I've caught wind of a storm brewing over in West Nashville, where District 20 Councilman Buddy Baker is apparently raising the ire of his constituents in an attempt to railroad through some industrial rezoning.
There are a few blocks on the corner of 43rd and Georgia that Baker seeks to consolidate and expand via road abandonment. Despite (recent) widespread community opposition, including a petition, Baker has held no community meetings, and appears to have no intention of doing so.
Most residents polled knew nothing about this proposal at all. It hasn't been getting a lot of mainstream press, although the City Paper has covered it. Some local blogs are picking up the slack as well — mainly Mike Byrd at Enclave, who has been all over it.
Unfortunately, though, this just isn't one of those sexy issues that's likely to grab headlines. It seems pretty clear that this works to Baker's advantage: He wants this (fairly radical) zoning change to slip under the radar. Why is this rezoning such a big deal?
To quote the website:
"Residential zoning and Industrial zoning are at opposite ends of the spectrum of land usage. Residential land is rarely rezoned for other uses, even low-impact commercial usages. Rezoning all the way to industrial is an extreme change and should almost never happen. In an established neighborhood such as this it is unforgiveable to reduce residential parcels in favor of industrial land."

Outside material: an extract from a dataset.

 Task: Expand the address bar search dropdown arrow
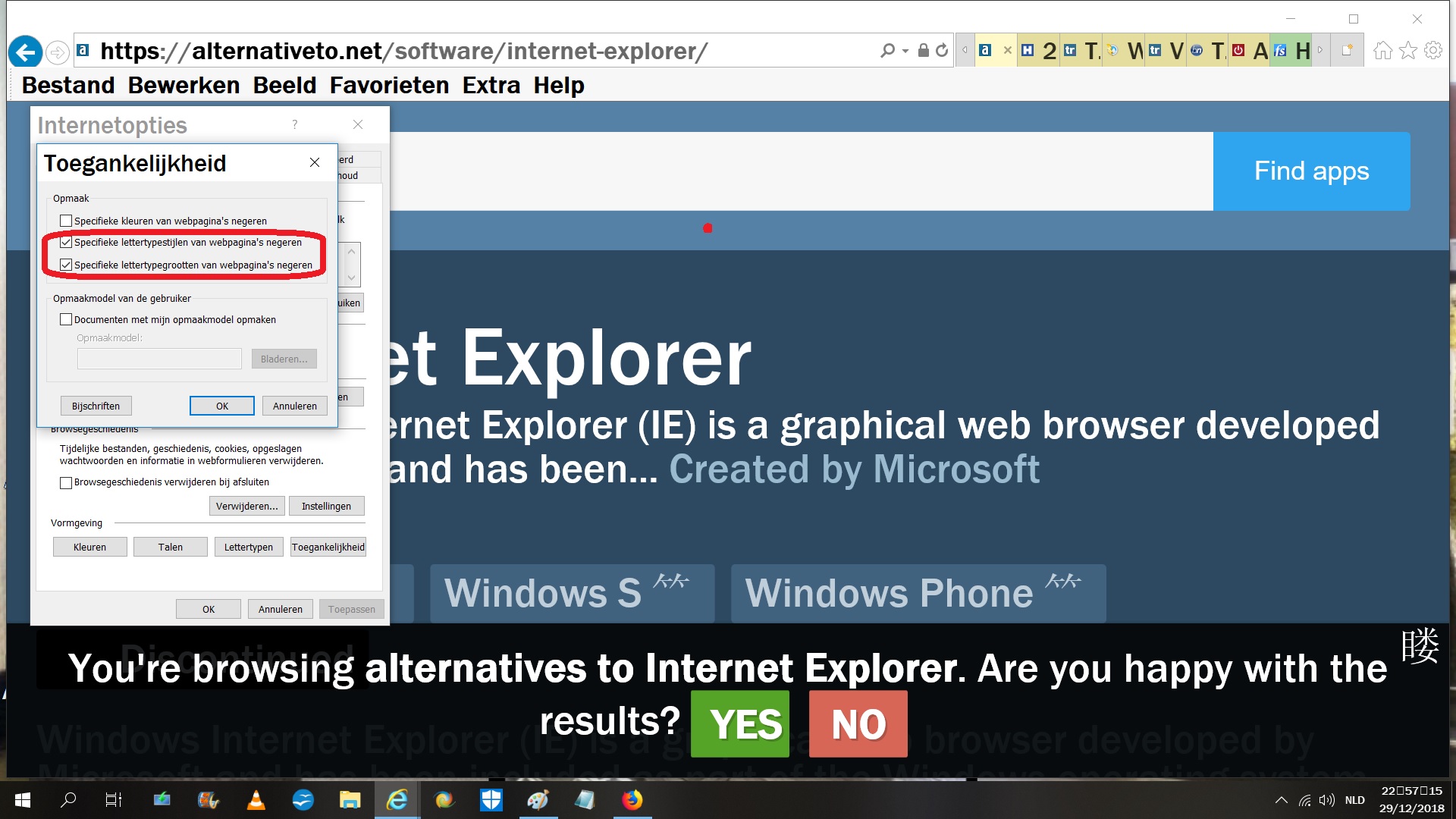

The ultimate goal, although still unspecified at this point, appears likely to be a "consolidation of parcels south to the Interstate into one large industrial swath suitable for resale for heavy-impact industrial uses, such as a waste transfer plant." A similar waste-plant proposal back in 2002 was nixed because, at the time, the plot was too small — a deficiency this rezoning move aims to fix.
So you can imagine why residents might be a little pissed, since their supposed representative is moving to bring a massive heavy-industrial waste plant into their neighborhood — at the behest of a lone campaign contributor. And what's more, without a single attempt to get community input or feedback.
Although not technically related beyond the normal shenanigans of Metro Council backroom dealings, it's interesting to note that Bradley has also connected the dots between Baker's contributors, the land-owners, and Eric Crafton's ill-fated but embarrassing "English First" legislation, which Mike Byrd has summarized here. Now the same forces that pushed this bigoted, job-killing legislation are seeking to spread blight to a burgeoning residential neighborhood in West Nashville. Your Nashville Metro Council at work, ladies and gentlemen. Can I get an SNL slow-clap, please?